Volgens een gezaghebbende verslaggever van de Washington Post, Thomas Ricks, zou de huidige bevelhebber van de Amerikaanse strijdkrachten in Irak, generaal Raymond T. Odierno, tot 2015 minimaal vijfendertigduizend manschappen in Irak willen houden om de stabiliteit van de olierijke staat te bestendigen. Ricks is een uitgesproken criticaster van de oorlog in Irak en doorgaans zeer goed geïnformeerd. 'De Irakoorlog van Obama zou wel eens langer kunnen duren dan de Irakoorlog van Bush,' zo vertelde Ricks in de Daily Show van tien februari (zie video). Het zal moeilijk worden voor Barack Obama de roep om een langer verblijf in Irak te weerstaan, helemaal als blijkt dat voor de pacificatie van Afghanistan minder troepen nodig zijn, dan tot nu toe gedacht werd.



Half overstag

Niet alleen in Irak gebeurde er een democratisch wonder; ook in Nederland heeft minister-president Jan Peter Balkenende zijn jarenlange verzet tegen een onderzoek naar de Nederlandse besluitvorming omtrent de Irakoorlog moeten staken. Na een reeks van onthullingen van onder andere NRC Handelsblad, RTL Nieuws en de persdienst GDP besloot de eerste minister eigenhandig een commissie in te stellen die het wel en wee van de Nederlandse politieke steun voor de invasie moet gaan blootleggen. Voormalig president van de Hoge Raad Willibrord Davids (zie foto) heeft zich bereid verklaard de commissie te gaan leiden.

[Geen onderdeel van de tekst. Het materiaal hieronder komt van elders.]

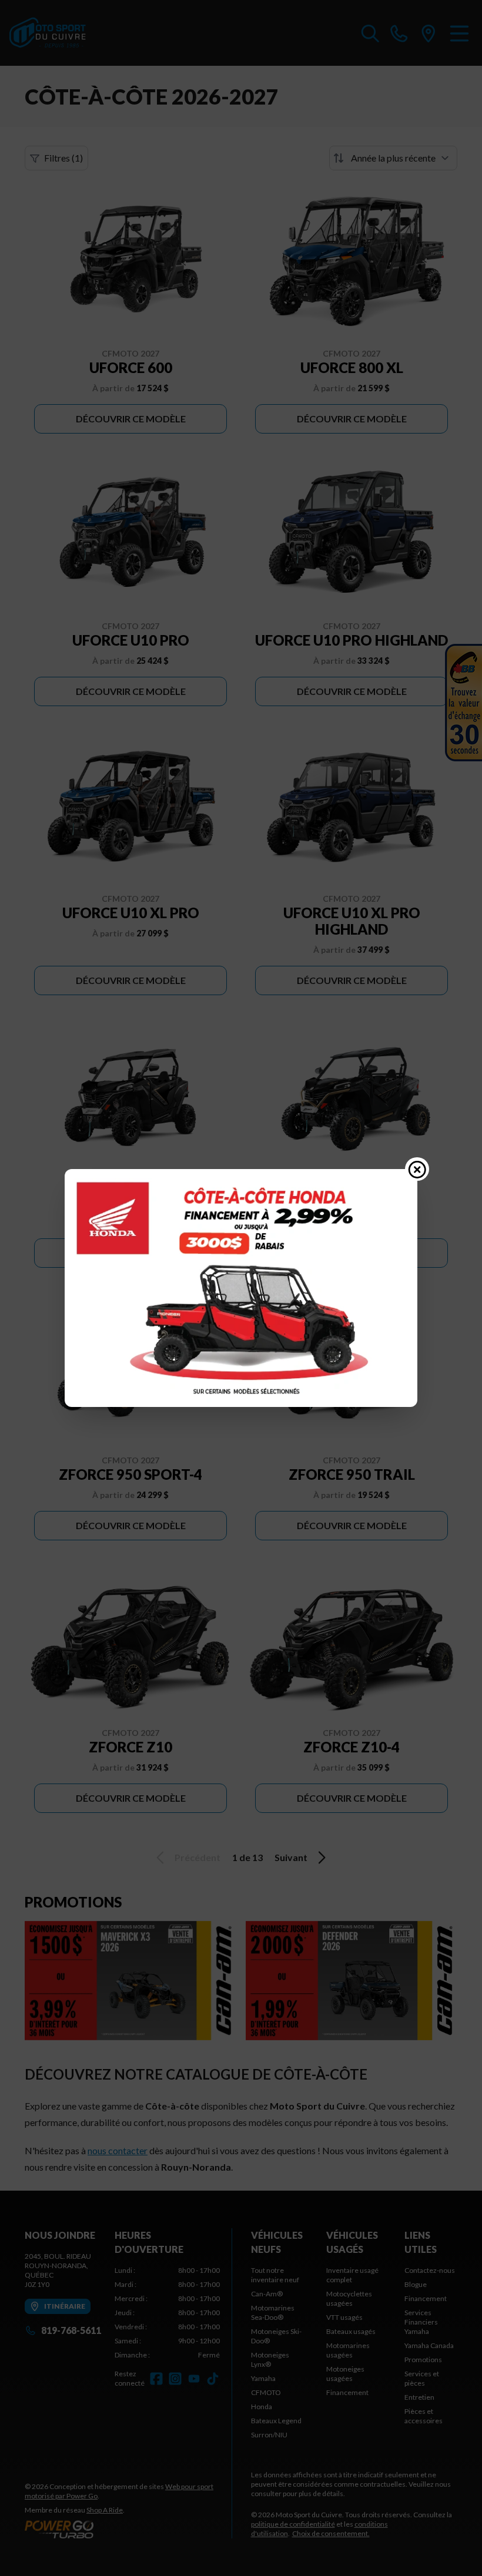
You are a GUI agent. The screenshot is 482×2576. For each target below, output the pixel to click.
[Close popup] (417, 1169)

Het instellen van een commissie door de regering om het handelen van diezelfde regering te onderzoeken, is een op zijn minst merkwaardige stap. Het controleren van de regering is een taak en zelfs een grondrecht van het parlement en dus niet van de regering zelf. Tijdens de formatiebesprekingen is dit grondrecht wat betreft de Nederlandse rol in de Irakoorlog in het 'Pact van Beetsterzwaag' door de regeringspartijen verkwanseld. De PvdA sprak in 2004 nog bij monde van Bert Koenders over het 'neerlaten van een ijzeren gordijn' met betrekking tot de weigering van Balkenende de besluitvorming rond Irak te laten onderzoeken. Het ijzeren gordijn mocht drie jaar later van diezelfde partij gewoon blijven hangen.

Met de instelling van de Commissie Davids is het alsof de verdachte in het beklaagdenbankje aankondigde zelf het onderzoek naar zijn schuldvraag ter hand te zullen nemen. Toch stemde het parlement, dat in feite buitenspel wordt gezet, enigszins morrend in met de instelling van de commissie. Dat iemand met de statuur van Willibrord Davids zich voor het wiebelende karretje van Balkenende laat spannen, is een weer een ander verhaal.

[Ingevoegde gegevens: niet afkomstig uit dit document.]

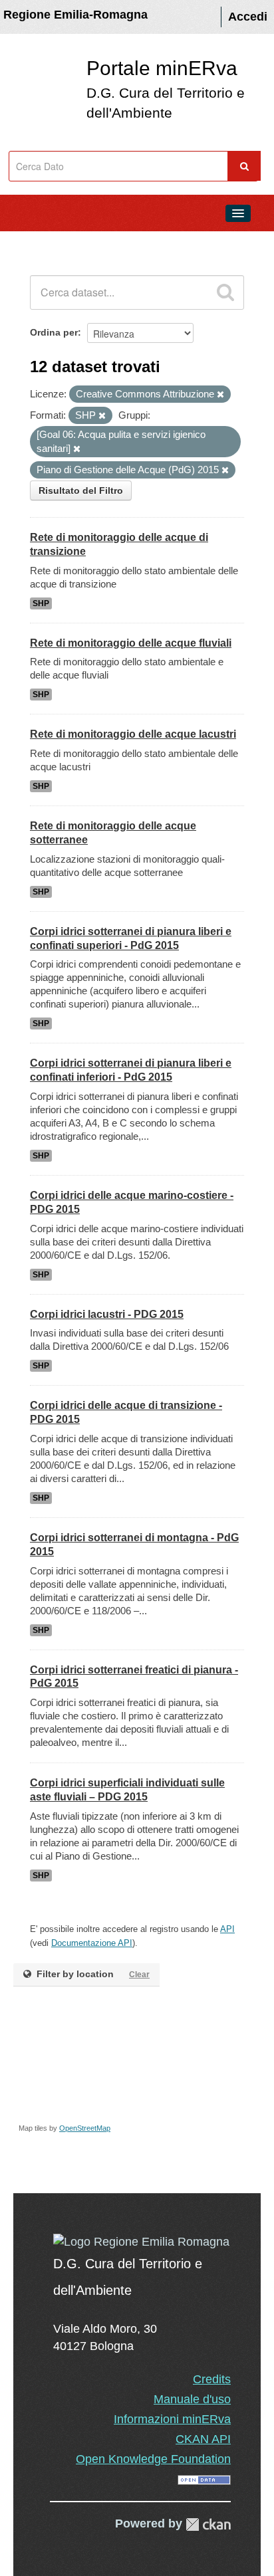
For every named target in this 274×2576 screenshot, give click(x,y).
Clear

Waar in Irak de democratie lijkt te floreren, daar krijgen de Nederlanders een regentesk doekje voor het bloeden aangeboden. De Commissie Davids zal namelijk niemand kunnen verplichten aan het onderzoek mee te werken. Zo heeft bijvoorbeeld Hilbrand Nawijn (zie foto), die ten tijde van de besluitvorming nog minister voor Vreemdelingenzaken en Integratie in het demissionaire eerste kabinet Balkenende was, al aangegeven geen medewerking te zullen verlenen aan het onderzoek. Of dat een ramp van epische proporties vormt, valt te bezien, maar Nawijn was wel aanwezig bij de ministerraadsvergaderingen en zou dus een kijkje achter de schermen kunnen bieden.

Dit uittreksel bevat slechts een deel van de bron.